The Nobel Peace Prize is given in Oslo annually, December 10

It was Gay Pride Day in Oslo

In the Norwegian Resistance Museum

German poster: "Let's us Waffen SS and you Norse/Viking guys team up to defeat Bolshevism"

Ibsen statue outside the National Theater

Vicki at The Scream, in the Munch Museet

More Munch; I like

Munch also did a Starry Sky

No harbor cruise is complete without the local aircraft carrier

Saturday we utilized our Oslo Card and, from the marina campground, subway-ed into the central city. It was Gay Pride Day in Oslo, so we took in the festivities and then proceeded to the Norwegian Resistance Museum, in the Akershus Fortress. It was impressive. Norwegian resistance was aided largely by the Brits, whose moving in, in the spring of 1940, had occasioned the German occupation. Germany got most of its iron ore from “neutral” Sweden, which Churchill had hoped to stop; it was another Gallipoli, but with a whole civilian populace to suffer for five years. There is no reference to any of this in the museum. But the rest of the exhibition was indeed impressive, despite traffic flow problems. Norwegian resistance, sabotage, refusal to support Quisling's government, etc., was real, throughout the war, with real costs. Unlike some other occupied lands.

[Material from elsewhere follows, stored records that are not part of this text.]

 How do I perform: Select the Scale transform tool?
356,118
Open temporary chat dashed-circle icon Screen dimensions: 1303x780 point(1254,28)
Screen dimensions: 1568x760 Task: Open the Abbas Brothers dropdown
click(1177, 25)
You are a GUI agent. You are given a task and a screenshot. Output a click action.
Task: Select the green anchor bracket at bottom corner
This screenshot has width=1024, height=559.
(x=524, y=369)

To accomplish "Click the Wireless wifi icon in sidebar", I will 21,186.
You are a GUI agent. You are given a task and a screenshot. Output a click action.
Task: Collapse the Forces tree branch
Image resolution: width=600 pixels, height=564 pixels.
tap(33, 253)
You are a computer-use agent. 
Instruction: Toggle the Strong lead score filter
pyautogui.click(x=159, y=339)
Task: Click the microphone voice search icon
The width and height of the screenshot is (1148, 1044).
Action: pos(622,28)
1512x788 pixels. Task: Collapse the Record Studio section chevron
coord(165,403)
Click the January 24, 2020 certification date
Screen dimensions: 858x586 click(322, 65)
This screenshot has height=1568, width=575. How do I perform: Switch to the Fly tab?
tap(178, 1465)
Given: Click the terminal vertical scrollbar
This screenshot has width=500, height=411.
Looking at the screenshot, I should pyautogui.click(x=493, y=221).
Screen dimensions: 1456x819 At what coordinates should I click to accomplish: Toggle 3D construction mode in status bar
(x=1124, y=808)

Next we subway-ed to the Munch Museet, to indulge Vicki's icon of the last decade or more, “The Scream.” There is of course far more to Munch. I had never grasped the connection, stylistically, with Gaugin. Think of Munch as a Gaugin who never quite left town, but who stayed to interpret late 19th /early 20th Europe, at least through his own troubled lens. The museum has security equal to Fort Knox, or a US airport—something we have not seen in several months—all due to the 2004 thefts. But it is impressive in its scope and depth. There is a 52 minute interpretive film that any art historian would be proud to claim, integrating his life, artistic development, association with other European contemporaries, etc. “The Scream” is one of the world's 10 most popular artistic images, and here one can see it in proper individual and societal contexts.

We subway-ed back to the CBD, but found the National Gallery (more Munch) closed. So we walked more of the downtown area and then took the ferry around to see the sights from the harbor. It was a long day.